---- Records shown

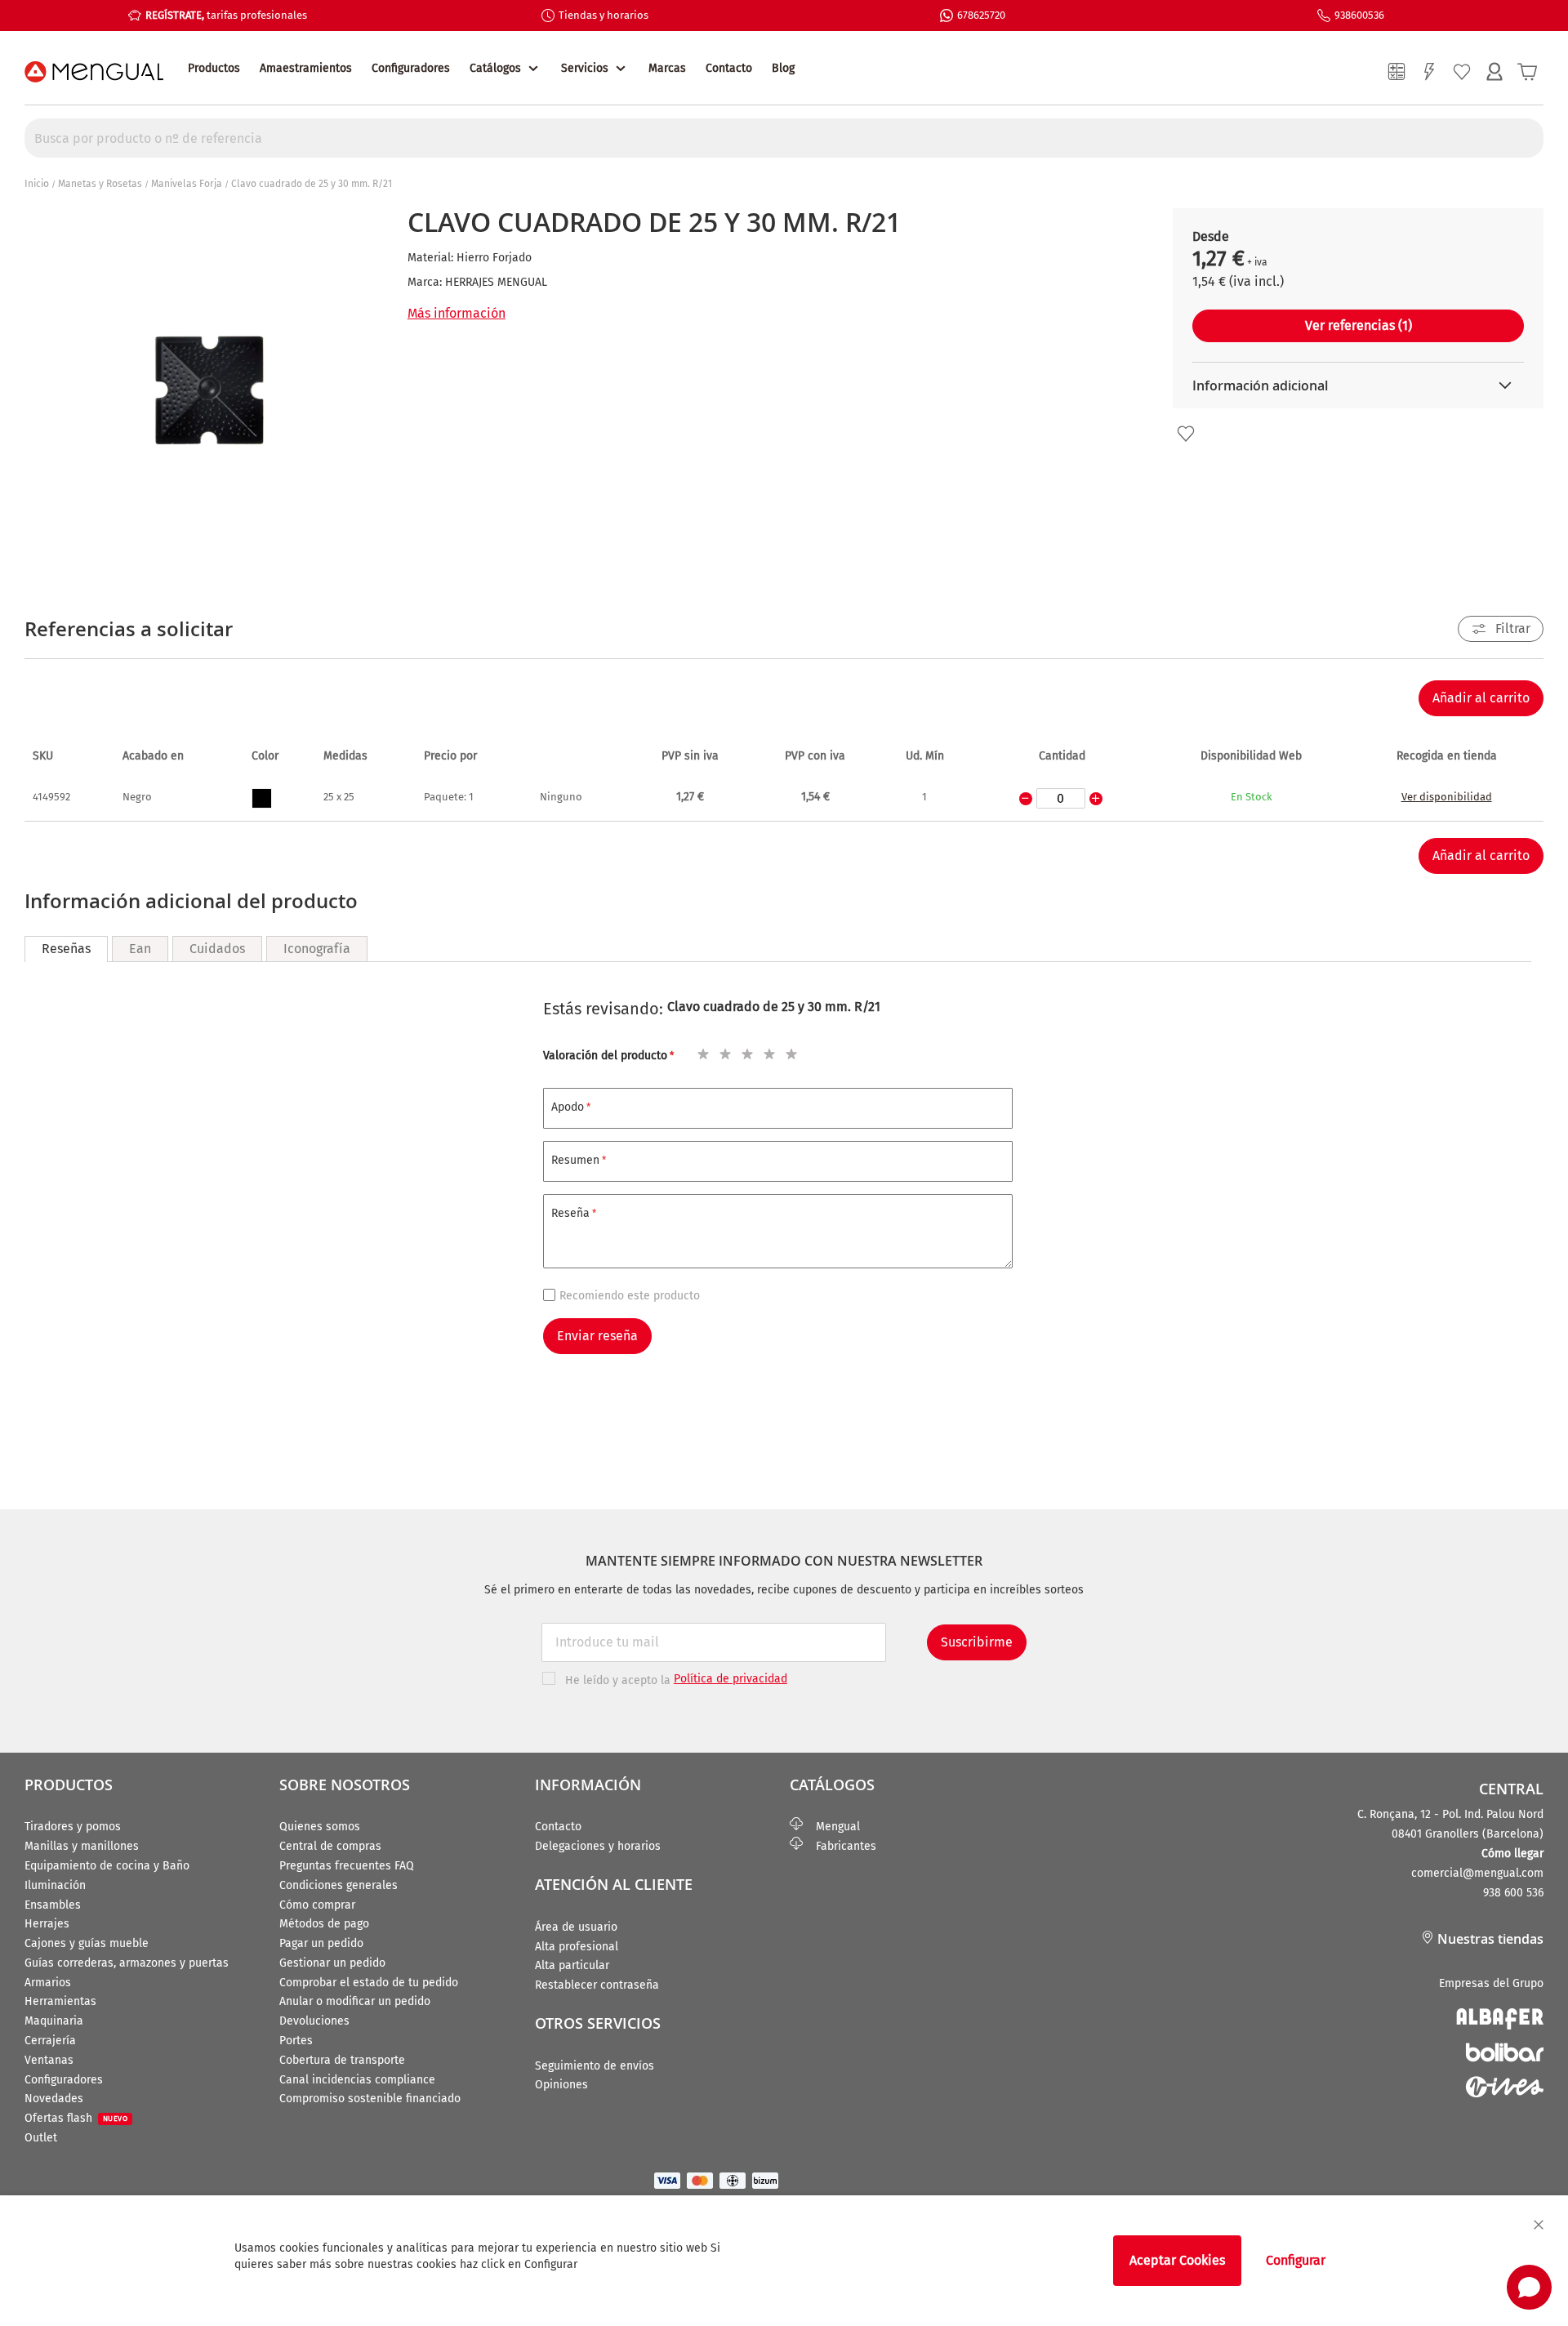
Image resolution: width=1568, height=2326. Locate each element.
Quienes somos (319, 1827)
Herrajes (46, 1924)
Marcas (667, 68)
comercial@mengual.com (1477, 1873)
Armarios (47, 1983)
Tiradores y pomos (72, 1827)
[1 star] (700, 1051)
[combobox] (784, 138)
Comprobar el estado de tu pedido (368, 1983)
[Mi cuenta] (1494, 72)
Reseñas (66, 948)
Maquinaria (53, 2021)
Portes (296, 2041)
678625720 (981, 15)
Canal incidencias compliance (357, 2080)
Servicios (584, 68)
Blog (783, 68)
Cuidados (217, 948)
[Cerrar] (1538, 2224)
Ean (140, 948)
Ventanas (49, 2060)
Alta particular (572, 1965)
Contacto (729, 68)
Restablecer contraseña (597, 1985)
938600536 (1359, 15)
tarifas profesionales (226, 15)
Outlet (40, 2138)
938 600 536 (1513, 1893)
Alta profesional (576, 1947)
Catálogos (495, 68)
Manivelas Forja (186, 183)
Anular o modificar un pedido (354, 2001)
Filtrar (1512, 628)
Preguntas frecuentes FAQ (346, 1866)
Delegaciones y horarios (598, 1846)
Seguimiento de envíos (594, 2066)
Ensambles (52, 1905)
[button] (1186, 434)
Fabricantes (839, 1846)
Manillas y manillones (81, 1846)
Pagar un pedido (321, 1943)
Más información (457, 313)
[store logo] (93, 71)
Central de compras (330, 1846)
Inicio (36, 183)
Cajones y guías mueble (86, 1943)
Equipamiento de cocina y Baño (106, 1866)
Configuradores (411, 68)
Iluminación (55, 1885)
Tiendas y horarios (603, 15)
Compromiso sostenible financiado (370, 2098)
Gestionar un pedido (332, 1963)
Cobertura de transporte (342, 2060)
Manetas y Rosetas (100, 183)
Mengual (831, 1827)
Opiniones (561, 2085)
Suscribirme (977, 1642)
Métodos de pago (324, 1924)
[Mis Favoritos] (1462, 72)
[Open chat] (1529, 2287)
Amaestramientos (306, 68)
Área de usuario (576, 1927)
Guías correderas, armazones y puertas (126, 1963)
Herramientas (60, 2001)
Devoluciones (314, 2021)
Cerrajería (50, 2041)
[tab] (66, 949)
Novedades (53, 2098)
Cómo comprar (317, 1905)
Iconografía (316, 948)
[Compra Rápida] (1429, 72)
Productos (214, 68)
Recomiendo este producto (629, 1296)
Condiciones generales (338, 1885)
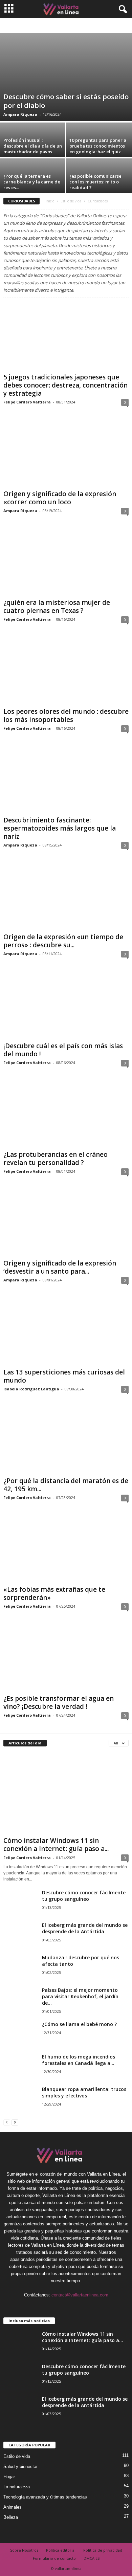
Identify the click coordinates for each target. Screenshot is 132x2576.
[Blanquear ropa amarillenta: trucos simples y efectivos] (20, 2100)
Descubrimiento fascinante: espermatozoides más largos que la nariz (59, 828)
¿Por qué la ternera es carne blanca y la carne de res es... (31, 182)
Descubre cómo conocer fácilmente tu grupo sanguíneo (84, 1895)
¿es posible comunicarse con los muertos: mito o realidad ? (95, 182)
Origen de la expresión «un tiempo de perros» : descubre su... (63, 940)
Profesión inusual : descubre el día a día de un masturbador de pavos (32, 146)
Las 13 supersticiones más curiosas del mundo (64, 1376)
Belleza (51, 25)
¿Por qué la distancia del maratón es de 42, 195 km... (65, 1484)
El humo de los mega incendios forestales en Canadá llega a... (78, 2059)
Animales (12, 2507)
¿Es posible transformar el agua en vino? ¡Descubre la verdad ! (58, 1702)
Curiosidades (74, 25)
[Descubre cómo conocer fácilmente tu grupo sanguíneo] (20, 1902)
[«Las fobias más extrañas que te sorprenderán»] (66, 1549)
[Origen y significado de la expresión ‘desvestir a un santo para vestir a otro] (66, 1223)
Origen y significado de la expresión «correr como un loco (59, 497)
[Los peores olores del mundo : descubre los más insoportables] (66, 671)
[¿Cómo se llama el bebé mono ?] (20, 2033)
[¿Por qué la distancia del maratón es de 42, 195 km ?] (66, 1440)
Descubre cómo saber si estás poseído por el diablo (66, 101)
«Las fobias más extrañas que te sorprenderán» (54, 1593)
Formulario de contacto (54, 2558)
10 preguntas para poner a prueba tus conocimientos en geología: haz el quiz (97, 146)
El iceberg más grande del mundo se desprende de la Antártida (85, 1928)
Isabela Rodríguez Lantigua (31, 1388)
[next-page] (15, 2122)
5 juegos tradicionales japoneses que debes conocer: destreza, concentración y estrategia (65, 385)
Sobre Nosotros (24, 2550)
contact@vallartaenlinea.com (79, 2294)
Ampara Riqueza (20, 114)
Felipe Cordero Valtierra (27, 401)
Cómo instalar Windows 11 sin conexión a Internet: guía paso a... (56, 1844)
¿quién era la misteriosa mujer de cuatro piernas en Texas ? (56, 606)
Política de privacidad (102, 2550)
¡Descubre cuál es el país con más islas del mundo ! (63, 1049)
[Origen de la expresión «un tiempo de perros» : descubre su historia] (66, 896)
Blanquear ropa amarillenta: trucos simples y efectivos (84, 2092)
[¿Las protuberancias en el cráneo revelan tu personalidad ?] (66, 1114)
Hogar (9, 2476)
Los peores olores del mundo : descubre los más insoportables (66, 715)
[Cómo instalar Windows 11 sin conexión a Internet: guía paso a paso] (66, 1793)
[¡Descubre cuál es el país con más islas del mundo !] (66, 1005)
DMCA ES (92, 2558)
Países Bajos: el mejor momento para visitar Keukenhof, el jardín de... (80, 1996)
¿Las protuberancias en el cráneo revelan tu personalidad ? (55, 1158)
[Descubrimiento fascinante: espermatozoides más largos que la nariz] (66, 780)
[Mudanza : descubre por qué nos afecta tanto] (20, 1967)
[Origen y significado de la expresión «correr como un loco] (66, 453)
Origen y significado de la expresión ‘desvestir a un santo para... (59, 1267)
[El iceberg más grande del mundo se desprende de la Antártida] (20, 1939)
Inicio (50, 201)
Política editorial (60, 2550)
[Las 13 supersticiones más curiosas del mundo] (66, 1331)
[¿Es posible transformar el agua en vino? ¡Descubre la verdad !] (66, 1658)
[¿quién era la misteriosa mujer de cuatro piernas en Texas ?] (66, 562)
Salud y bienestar (20, 2466)
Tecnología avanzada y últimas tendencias (45, 2497)
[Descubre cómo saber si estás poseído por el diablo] (66, 77)
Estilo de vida (71, 201)
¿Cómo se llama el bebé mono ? (79, 2024)
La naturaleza (16, 2486)
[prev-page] (6, 2122)
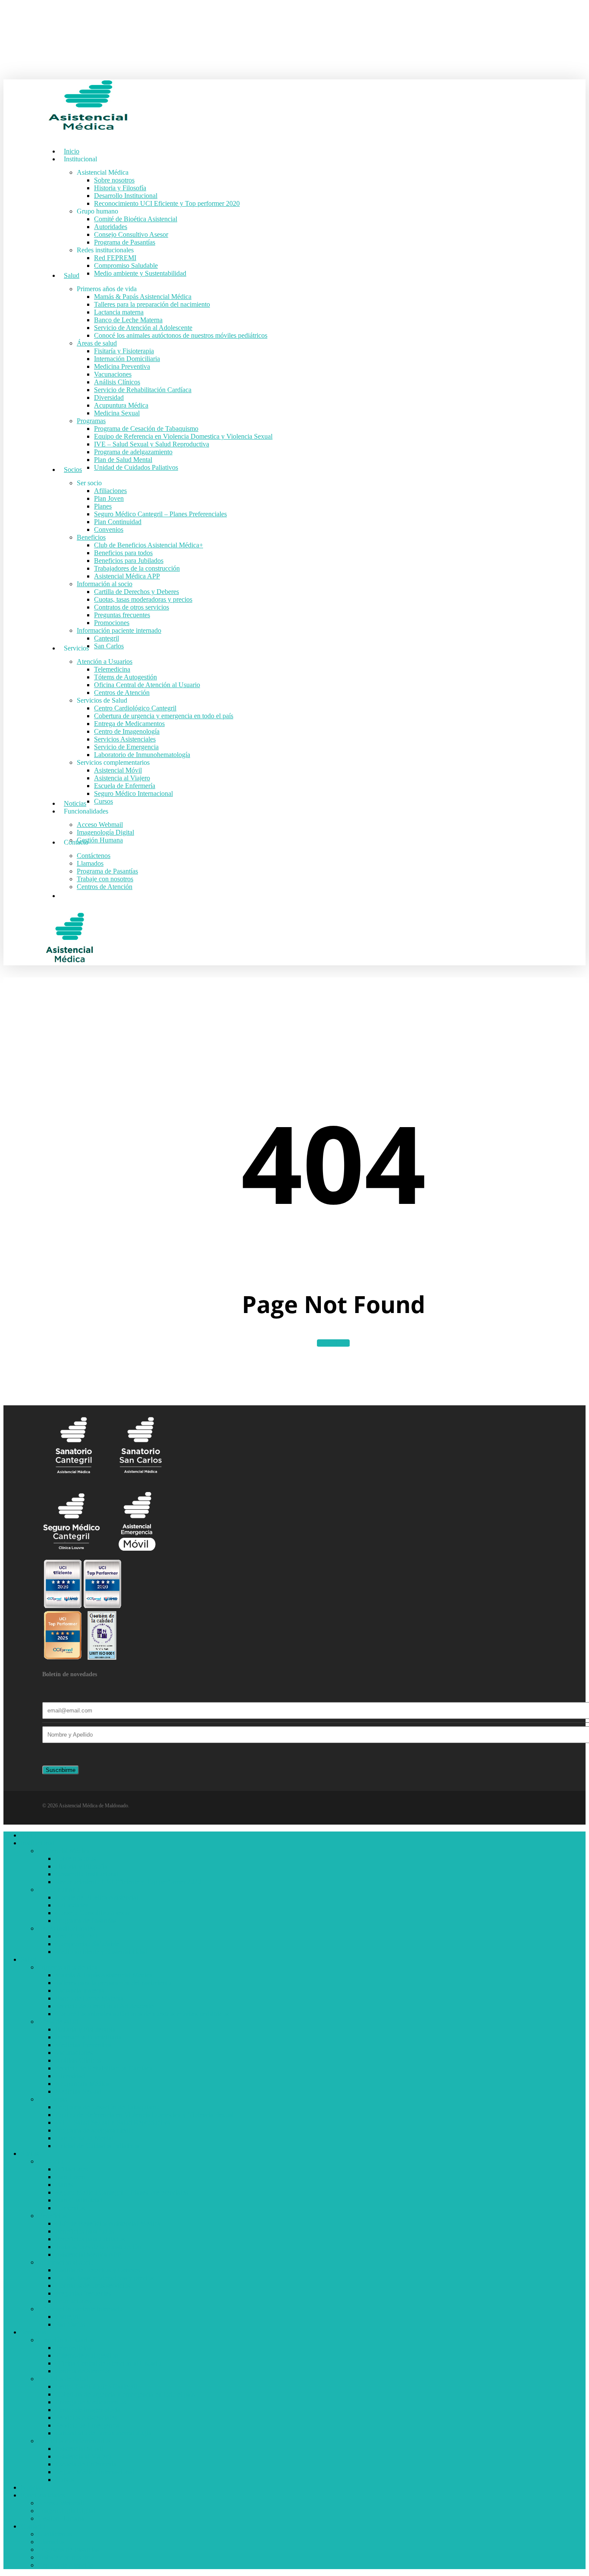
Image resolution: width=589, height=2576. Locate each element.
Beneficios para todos (84, 2231)
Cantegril (67, 2316)
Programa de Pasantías (85, 1920)
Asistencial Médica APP (88, 2254)
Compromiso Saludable (87, 1944)
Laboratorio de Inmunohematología (103, 2433)
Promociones (73, 2301)
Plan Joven (70, 2176)
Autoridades (71, 1905)
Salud (28, 1959)
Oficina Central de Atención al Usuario (108, 2363)
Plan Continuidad (79, 2200)
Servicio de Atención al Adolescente (104, 2006)
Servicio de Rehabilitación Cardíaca (104, 2068)
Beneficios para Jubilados (90, 2239)
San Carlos (70, 2324)
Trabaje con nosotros (66, 2557)
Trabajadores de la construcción (98, 2246)
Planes (64, 2184)
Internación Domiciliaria (88, 2037)
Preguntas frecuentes (83, 2293)
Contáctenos (55, 2534)
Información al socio (66, 2262)
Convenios (70, 2208)
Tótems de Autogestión (86, 2355)
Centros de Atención (83, 2371)
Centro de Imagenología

--------

▶ **Assignment**
Where does the word "width" appear in the records above? Return every line that holds it.

▶ **Answer to the problem**
Image resolution: width=1568, height=2326. Locate each element.
Image resolution: width=589, height=2576. Locate each element.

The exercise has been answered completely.